Opinion ID: 2609061
Heading Depth: 1
Heading Rank: 1

Heading: interest is mere expectancy

Text: The first hurdle for a spouse seeking to recover an employee's pension in 1967 was the doctrine enunciated in Williamson v. Williamson (1962) 203 Cal. App.2d 8, 11 [21 Cal. Rptr. 164], that in a divorce action pensions could be taken into account only to the extent that the employee had received benefits or was certain to receive benefits. The court stated: The principle established by these cases [ French v. French (1941) 17 Cal.2d 775 (112 P.2d 235, 134 A.L.R. 366); Cheney v. City & County of San Francisco (1936) 7 Cal.2d 565 (61 P.2d 754); Crossan v. Crossan, supra, 35 Cal. App.2d 39] is that pensions become community property, subject to division in a divorce, when and to the extent that the party is certain to receive some payment or recovery of funds. To the extent that payment is, at the time of the divorce, subject to conditions which may or may not occur, the pension is an expectancy, not subject to division as community property. (Italics added.) In earlier discussion, the court quoted language in Cheney v. City & County of San Francisco, supra, 7 Cal.2d 565, referring to the contingent event of death. (203 Cal.
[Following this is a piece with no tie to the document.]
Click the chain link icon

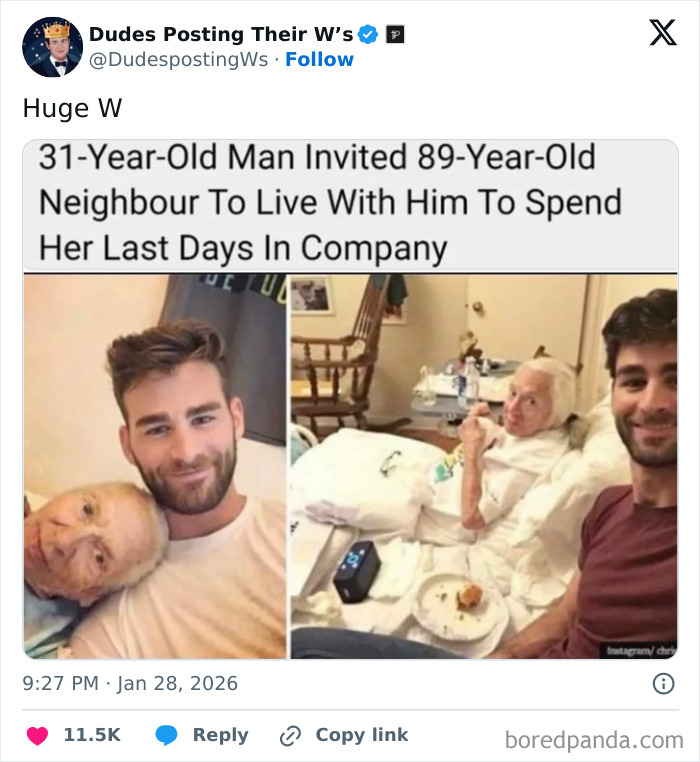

App.2d at p. 10.) Reading the two statements together, it appears the divorce court could not award future pension payments if they were conditioned on the employee's survival. In the instant case, such a rule would mean the divorce court could have awarded only an amount equal to the first two state pension payments received before the divorce decree. [3] Future payments were apparently subject to the contingency of survival. The first two payments were approximately $1,300, far less than the $100,000 award.